ECLI:NL:HR:2011:BQ7056
Hoge Raad
- Cassatie
- J.B. Fleers
- J.C. van Oven
- F.B. Bakels
- W.D.H. Asser
- C.E. Drion
- Rechtspraak.nl
Vervroegde onteigening en niet-ontvankelijkheid in cassatie
In deze zaak gaat het om een cassatieberoep van [eiser] c.s. tegen een vonnis van de rechtbank 's-Hertogenbosch van 10 november 2010, waarin de rechtbank op vordering van de Staat der Nederlanden de vervroegde onteigening van onroerende zaken heeft uitgesproken. De Staat had de eisers gedagvaard voor de rechtbank met het verzoek om de onteigening uit te spreken ten behoeve van de omlegging van de Zuid-Willemsvaart. De rechtbank heeft de onteigening uitgesproken en een voorschot op de schadeloosstelling vastgesteld op € 1.197.500,--.

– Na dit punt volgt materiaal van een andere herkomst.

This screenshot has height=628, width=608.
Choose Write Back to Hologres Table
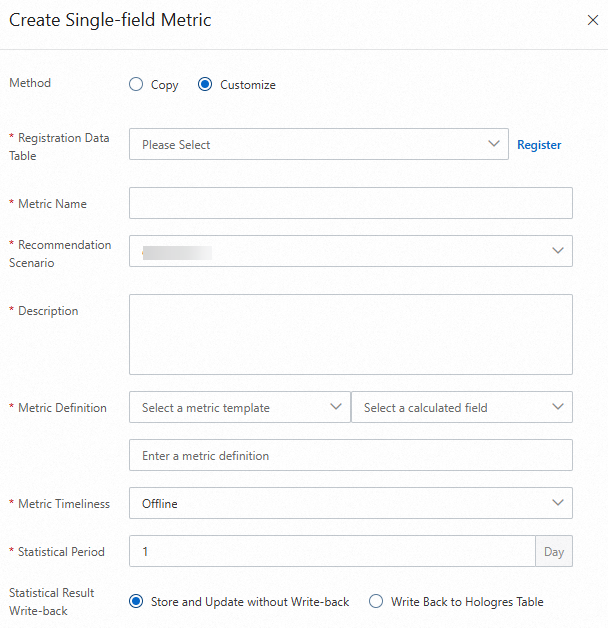tap(376, 602)
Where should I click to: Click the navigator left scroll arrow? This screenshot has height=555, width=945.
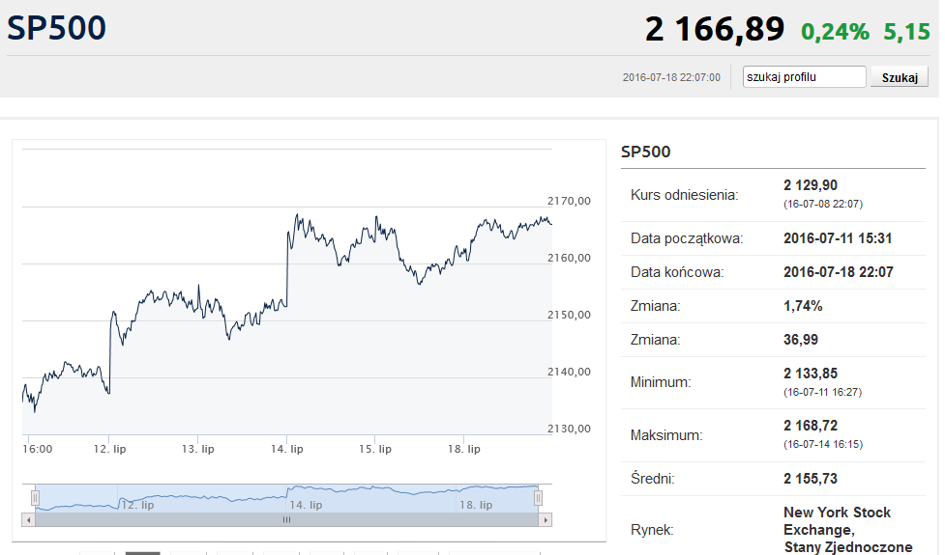(28, 520)
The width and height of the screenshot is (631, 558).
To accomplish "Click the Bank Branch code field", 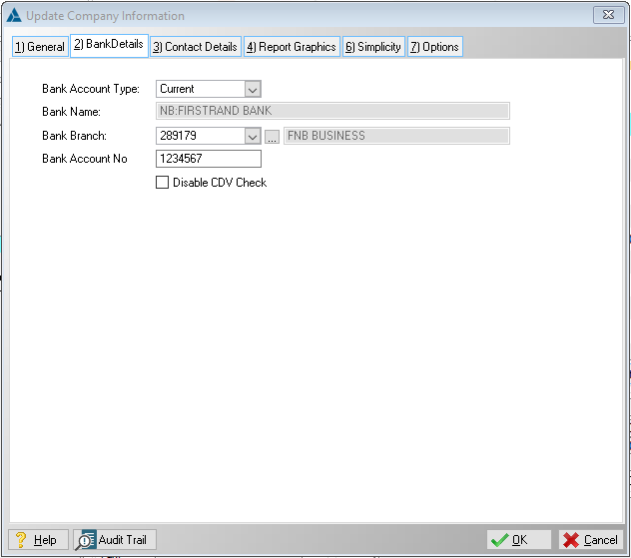I will (x=200, y=136).
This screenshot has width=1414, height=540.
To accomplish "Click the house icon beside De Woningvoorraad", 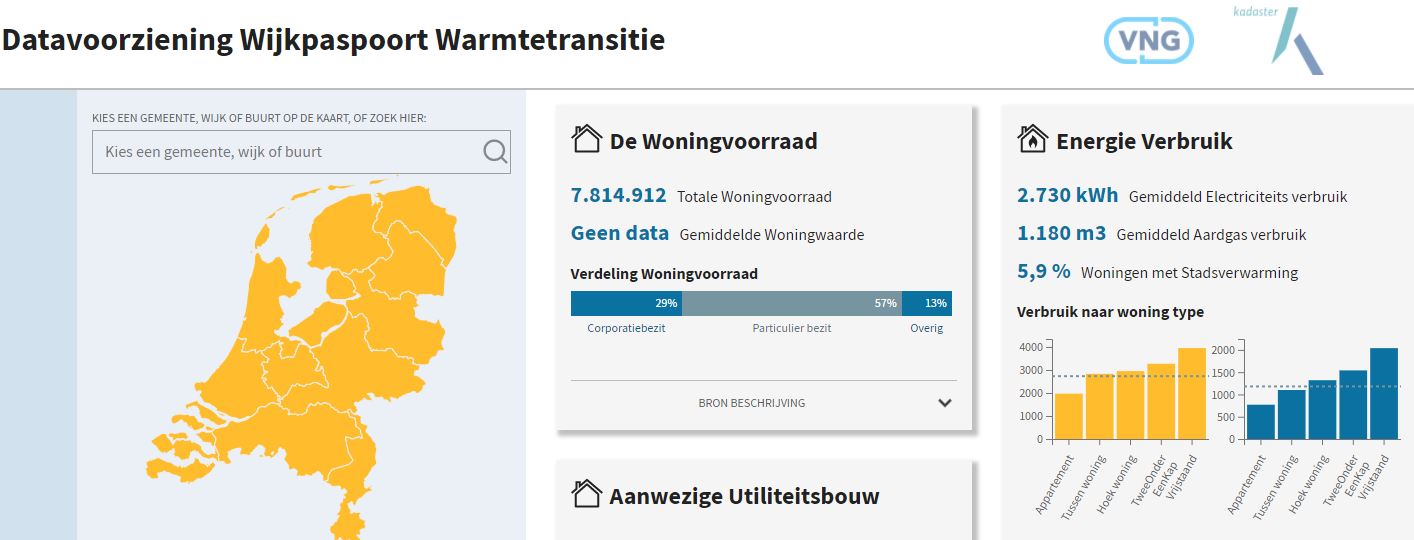I will (x=586, y=139).
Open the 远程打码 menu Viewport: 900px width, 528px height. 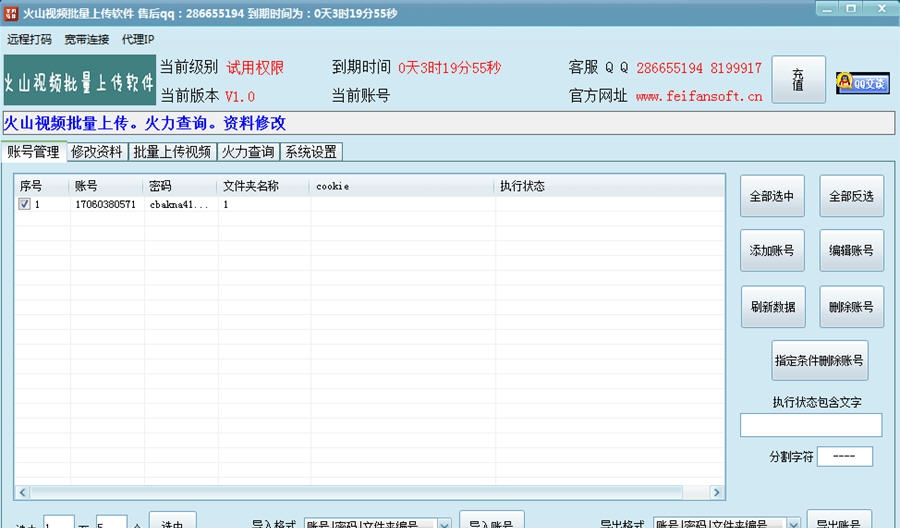(29, 40)
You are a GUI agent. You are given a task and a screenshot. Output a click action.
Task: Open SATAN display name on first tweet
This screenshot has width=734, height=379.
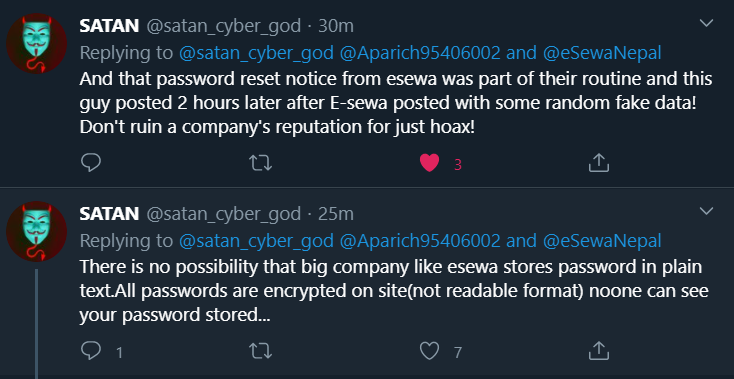(x=109, y=26)
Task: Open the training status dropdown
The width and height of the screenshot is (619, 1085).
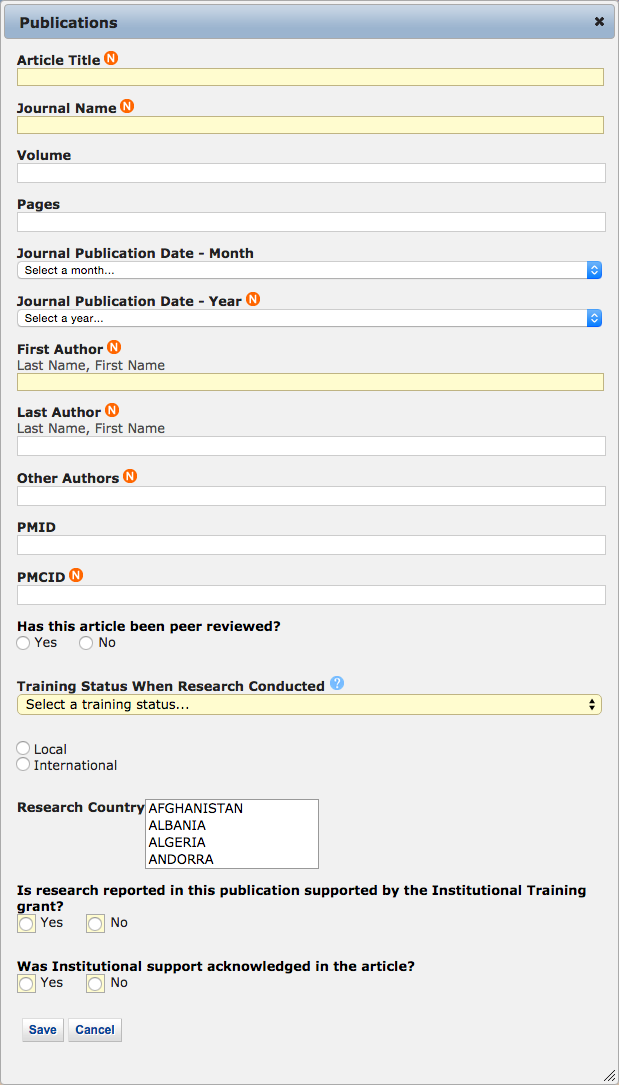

Eisers hebben beroep in cassatie ingesteld, maar de Staat heeft primair geconcludeerd tot niet-ontvankelijkheid van eisers in hun cassatieberoep. De Hoge Raad heeft ambtshalve onderzocht of het cassatieberoep ontvankelijk is. De Staat stelde dat de cassatiedagvaarding te laat was betekend, aangezien deze niet binnen de termijn van twee weken na de cassatieverklaring aan de advocaat van de Staat was betekend.
De Hoge Raad oordeelt dat de eisers niet-ontvankelijk zijn in hun beroep, omdat de betekening van de cassatieverklaring en dagvaarding niet tijdig heeft plaatsgevonden. De Hoge Raad benadrukt dat indien een vonnis van vervroegde onteigening in kracht van gewijsde is gegaan, de griffier de verklaring die in de Kadasterwet is bedoeld, onverwijld aan de onteigenende partij moet afgeven, ongeacht de betekening van de cassatieverklaring. De Hoge Raad verklaart de eisers niet-ontvankelijk in hun beroep en veroordeelt hen in de kosten van het geding in cassatie.